→ **EXERCISE AIM**:
Arrange the lines below as a JSON list of strings, one string per line, with blank lines left out. Leave the pictures out of the list.

→ **DATA TO PROCESS**:

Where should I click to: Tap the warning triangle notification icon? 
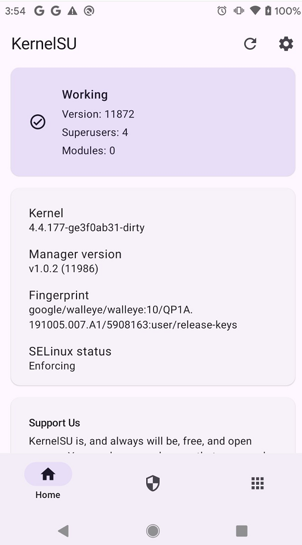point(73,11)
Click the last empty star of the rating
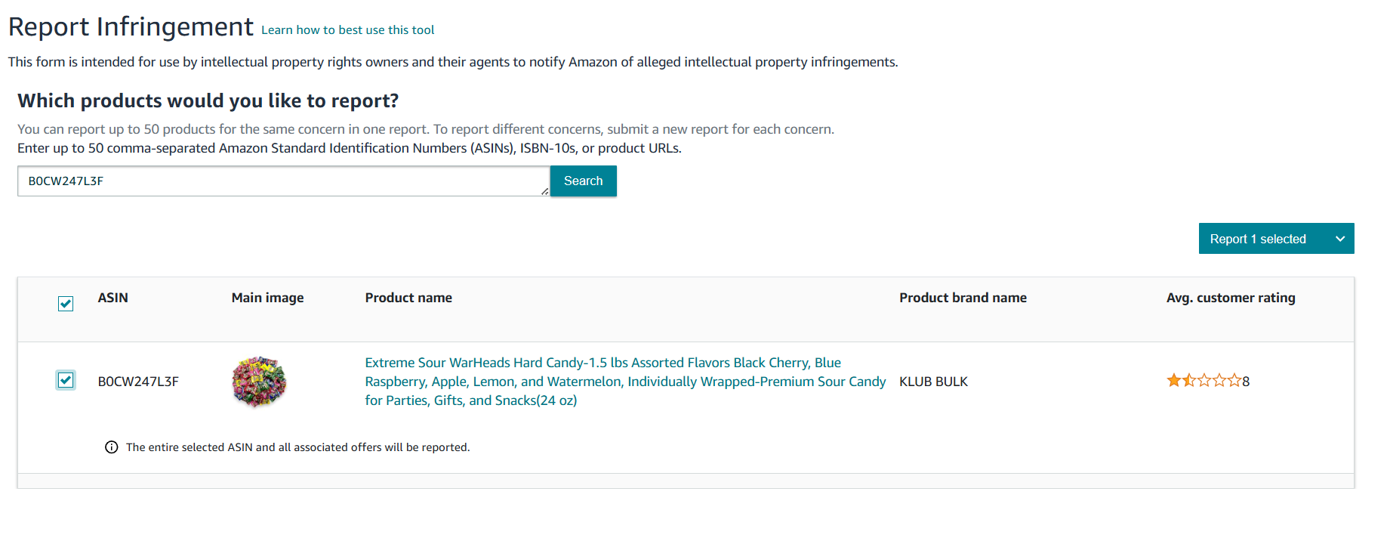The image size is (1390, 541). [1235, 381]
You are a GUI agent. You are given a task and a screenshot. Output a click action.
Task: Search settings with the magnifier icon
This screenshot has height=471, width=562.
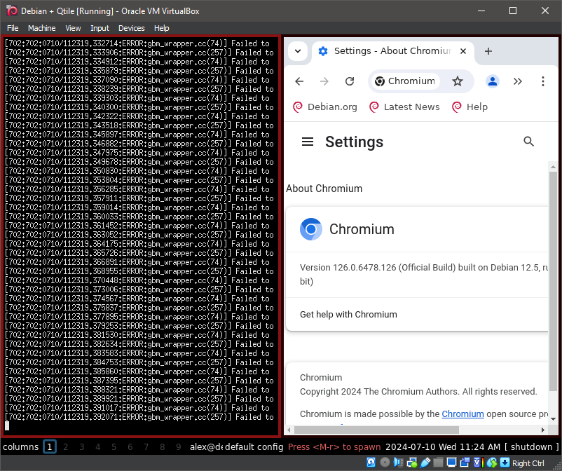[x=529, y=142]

→ **ANSWER FOR THE TASK**:
[
  "Where should I click to: Tap the warning triangle notification icon? ",
  "point(73,11)",
  "Click the last empty star of the rating",
  "The image size is (1390, 541). [1235, 381]",
  "You are a GUI agent. You are given a task and a screenshot. Output a click action.",
  "Task: Search settings with the magnifier icon",
  "This screenshot has height=471, width=562.",
  "[x=529, y=142]"
]